Published on May 3, 2025 2:45 PM GMT
TL;DR: Recently I wrote a post that got much less karma than I expected. My best guess is that the main reason is that I translated it from Russian to English via ChatGPT, and this easily recognizable LLM-style convinced readers from the first lines that “There aren’t any original thoughts; it is a standard, machine-generated fluff piece”. Is it correct, or does the post itself contain any major issues?
More detailed thoughts:
- I expected the ideas from this post to be quite non-trivial (the math is simple, but practical results are more or less interesting; I mean, even Bayes’ and Aumann’s theorems are very simple from the mathematical point of view, but they bring many useful insights).
- When I read it in the mentioned book, I found it very interesting.When I published the original Russian post in my Telegram channel, it became one of the most liked posts there.It is not easy to see it from the text, but I added many personal insights of my own to the book’s ideas (most of them are “how exactly it goes from the math” and “why it is still working in real life”).
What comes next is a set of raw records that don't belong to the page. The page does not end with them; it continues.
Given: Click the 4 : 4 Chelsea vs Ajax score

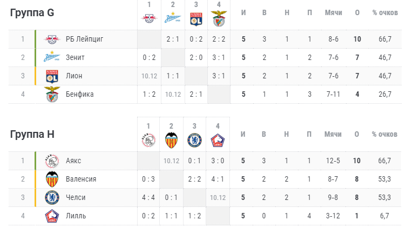Looking at the screenshot, I should (x=148, y=197).
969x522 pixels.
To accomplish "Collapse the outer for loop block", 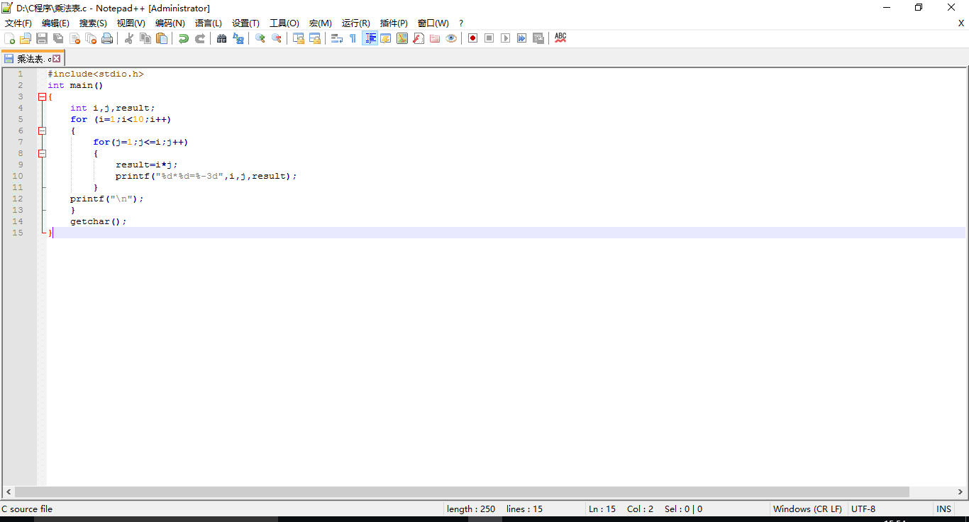I will pos(42,131).
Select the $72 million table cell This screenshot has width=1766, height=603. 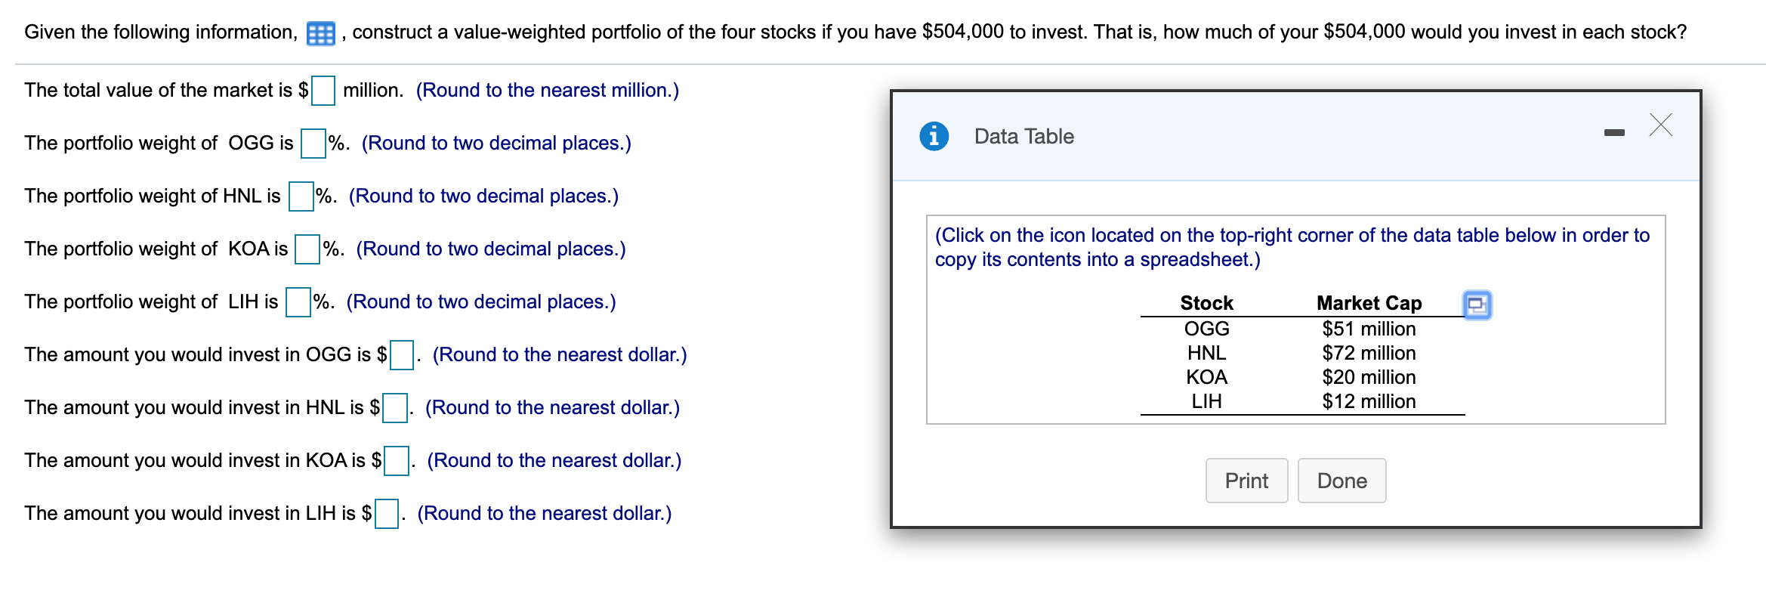click(x=1369, y=353)
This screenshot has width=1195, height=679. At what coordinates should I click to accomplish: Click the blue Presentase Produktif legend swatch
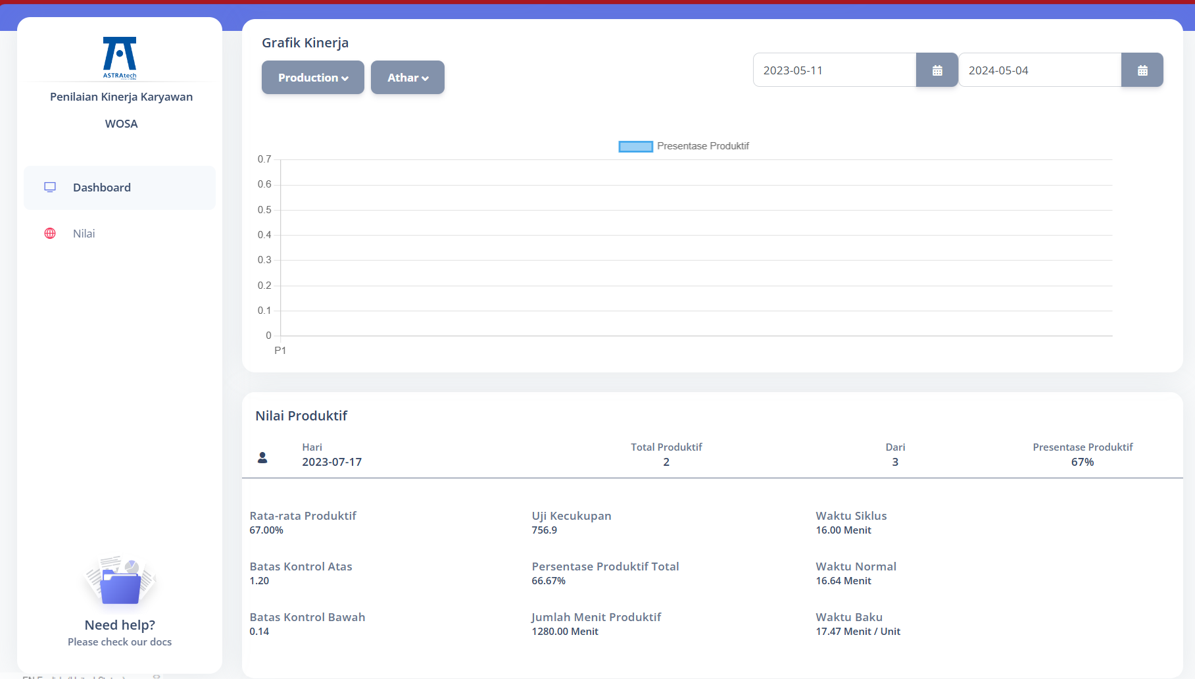tap(635, 146)
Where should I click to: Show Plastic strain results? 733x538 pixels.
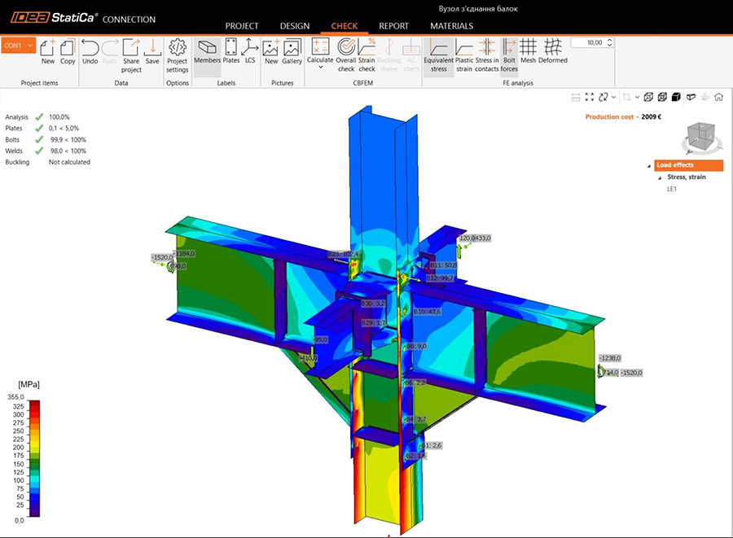pos(463,52)
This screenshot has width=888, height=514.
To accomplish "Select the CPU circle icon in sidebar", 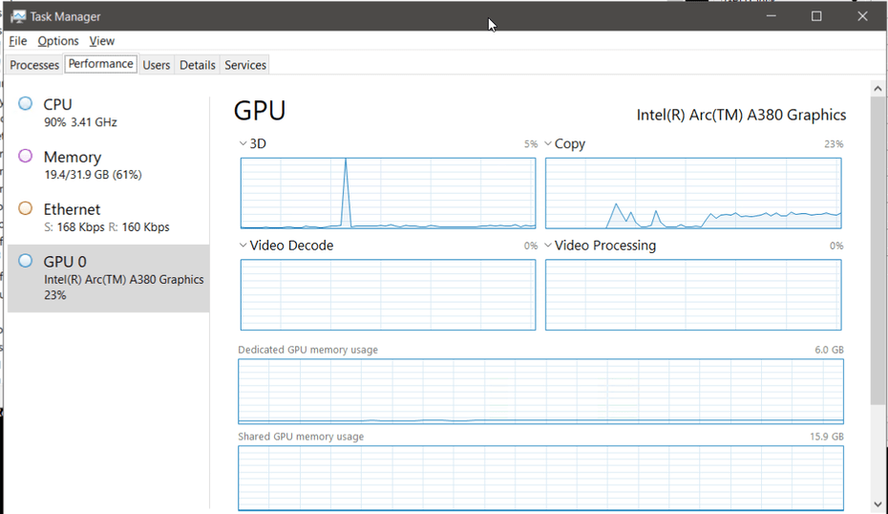I will 26,104.
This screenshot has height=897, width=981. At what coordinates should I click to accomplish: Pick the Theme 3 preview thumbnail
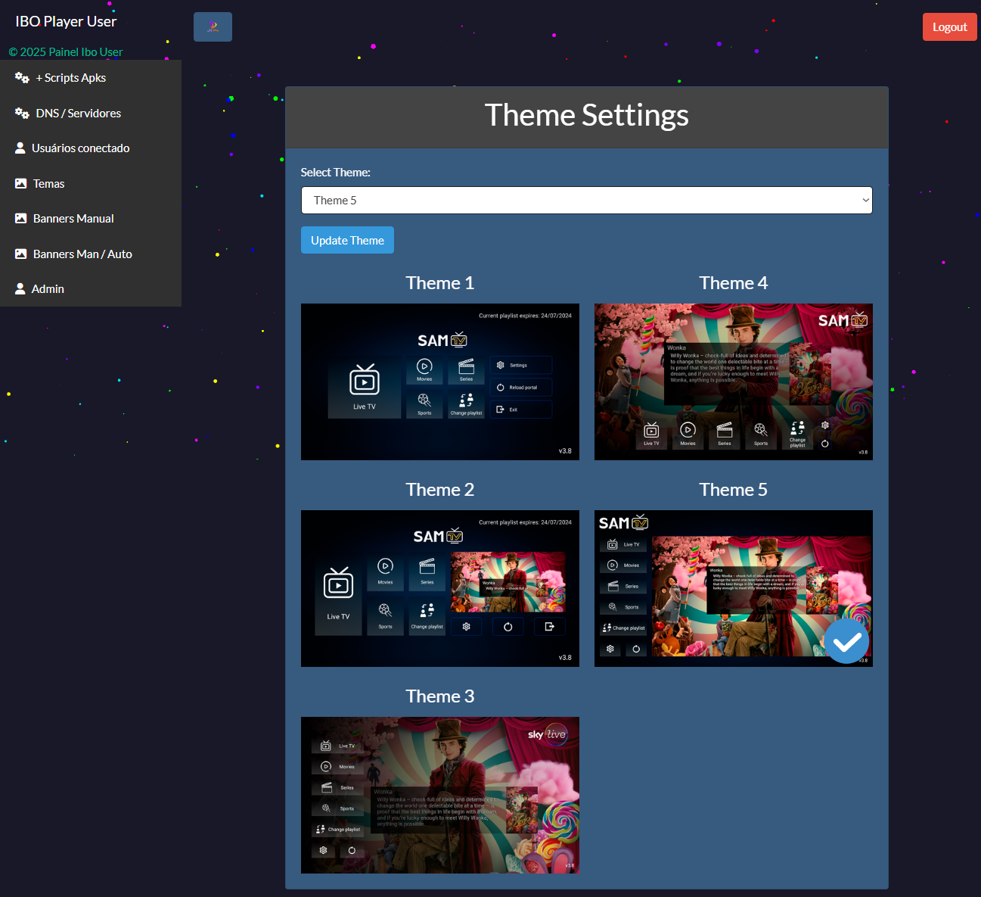tap(439, 795)
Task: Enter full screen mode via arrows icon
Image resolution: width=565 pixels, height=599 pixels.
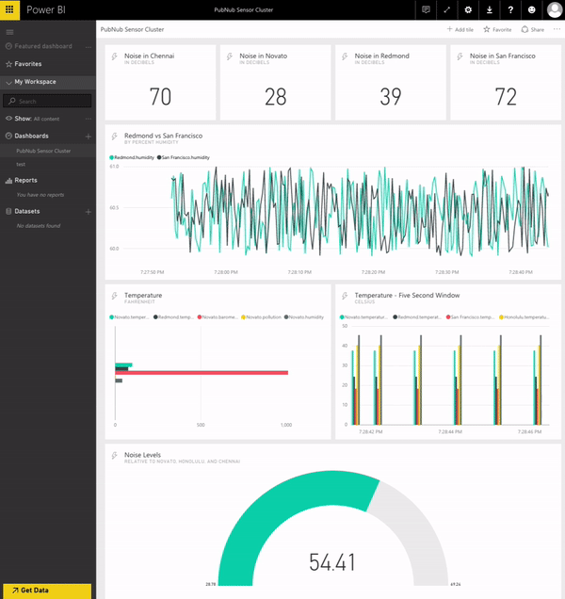Action: (447, 9)
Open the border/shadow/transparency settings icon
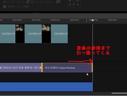The height and width of the screenshot is (96, 127). click(5, 7)
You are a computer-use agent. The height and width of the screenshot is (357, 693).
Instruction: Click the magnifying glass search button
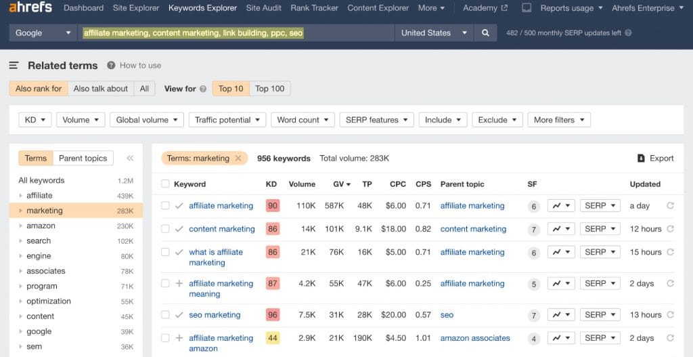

And now, more detailed questions:
- Are my assumptions correct? More specifically, I have the following questions (depending on how much effort you are willing to put in):
- If you see text, which is obviously LLM-written/translated, what is the probability that you would stop reading after one or two paragraphs (except in cases where there is quite a revelation within these paragraphs)?How strong is feeling from first one or two paragraphs of this particular post, that “There is nothing interesting in here; I will barely update; it’s just another LLM-written post”?If you read the whole post - how much information from it is interesting? Are there any significant flaws in its content? How unpleasant is reading such LLM-style text?